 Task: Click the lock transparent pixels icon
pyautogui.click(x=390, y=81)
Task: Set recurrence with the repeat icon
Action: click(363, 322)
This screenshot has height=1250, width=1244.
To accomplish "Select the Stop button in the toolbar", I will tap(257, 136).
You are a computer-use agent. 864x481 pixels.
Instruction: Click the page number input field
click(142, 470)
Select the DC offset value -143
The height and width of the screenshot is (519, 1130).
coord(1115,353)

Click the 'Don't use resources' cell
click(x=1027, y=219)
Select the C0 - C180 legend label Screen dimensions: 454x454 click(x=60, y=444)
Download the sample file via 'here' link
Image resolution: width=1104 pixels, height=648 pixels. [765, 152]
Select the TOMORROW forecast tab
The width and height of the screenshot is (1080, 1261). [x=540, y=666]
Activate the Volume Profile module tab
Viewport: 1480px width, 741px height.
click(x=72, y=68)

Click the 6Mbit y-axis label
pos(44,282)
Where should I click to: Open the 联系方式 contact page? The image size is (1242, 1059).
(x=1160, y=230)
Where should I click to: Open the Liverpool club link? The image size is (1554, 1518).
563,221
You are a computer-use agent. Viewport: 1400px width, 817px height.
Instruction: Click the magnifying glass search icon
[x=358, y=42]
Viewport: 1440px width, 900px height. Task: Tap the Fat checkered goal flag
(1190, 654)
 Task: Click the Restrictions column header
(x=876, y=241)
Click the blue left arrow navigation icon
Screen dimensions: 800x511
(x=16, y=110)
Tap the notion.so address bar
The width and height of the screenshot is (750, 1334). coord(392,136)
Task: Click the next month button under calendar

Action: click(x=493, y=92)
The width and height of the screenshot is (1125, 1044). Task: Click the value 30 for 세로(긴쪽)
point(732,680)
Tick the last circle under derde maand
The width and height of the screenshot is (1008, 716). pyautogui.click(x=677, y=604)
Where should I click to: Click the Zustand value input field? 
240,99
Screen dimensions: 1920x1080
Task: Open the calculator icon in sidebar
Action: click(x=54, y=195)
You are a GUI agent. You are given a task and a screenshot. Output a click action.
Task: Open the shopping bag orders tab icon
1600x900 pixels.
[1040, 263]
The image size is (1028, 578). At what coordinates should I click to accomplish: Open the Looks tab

- Goal of the exercise
The reply is to be an exact repeat of the records above.

- Answer space
 Task: Click the lock transparent pixels icon
pyautogui.click(x=390, y=81)
Task: Set recurrence with the repeat icon
Action: click(363, 322)
This screenshot has height=1250, width=1244.
To accomplish "Select the Stop button in the toolbar", I will tap(257, 136).
You are a computer-use agent. 864x481 pixels.
Instruction: Click the page number input field
click(142, 470)
Select the DC offset value -143
The height and width of the screenshot is (519, 1130).
coord(1115,353)

Click the 'Don't use resources' cell
click(x=1027, y=219)
Select the C0 - C180 legend label Screen dimensions: 454x454 click(x=60, y=444)
Download the sample file via 'here' link
Image resolution: width=1104 pixels, height=648 pixels. [765, 152]
Select the TOMORROW forecast tab
The width and height of the screenshot is (1080, 1261). [x=540, y=666]
Activate the Volume Profile module tab
Viewport: 1480px width, 741px height.
click(x=72, y=68)

Click the 6Mbit y-axis label
pos(44,282)
Where should I click to: Open the 联系方式 contact page? The image size is (1242, 1059).
(x=1160, y=230)
Where should I click to: Open the Liverpool club link? The image size is (1554, 1518).
563,221
You are a computer-use agent. Viewport: 1400px width, 817px height.
Instruction: Click the magnifying glass search icon
[x=358, y=42]
Viewport: 1440px width, 900px height. Task: Tap the Fat checkered goal flag
(1190, 654)
 Task: Click the Restrictions column header
(x=876, y=241)
Click the blue left arrow navigation icon
Screen dimensions: 800x511
(x=16, y=110)
Tap the notion.so address bar
The width and height of the screenshot is (750, 1334). coord(392,136)
Task: Click the next month button under calendar

Action: click(x=493, y=92)
The width and height of the screenshot is (1125, 1044). Task: Click the value 30 for 세로(긴쪽)
point(732,680)
Tick the last circle under derde maand
The width and height of the screenshot is (1008, 716). pyautogui.click(x=677, y=604)
Where should I click to: Click the Zustand value input field? 
240,99
Screen dimensions: 1920x1080
Task: Open the calculator icon in sidebar
Action: click(x=54, y=195)
You are a GUI agent. You are given a task and a screenshot. Output a click action.
Task: Open the shopping bag orders tab icon
1600x900 pixels.
[1040, 263]
The image size is (1028, 578). At what coordinates should I click to accomplish: Open the Looks tab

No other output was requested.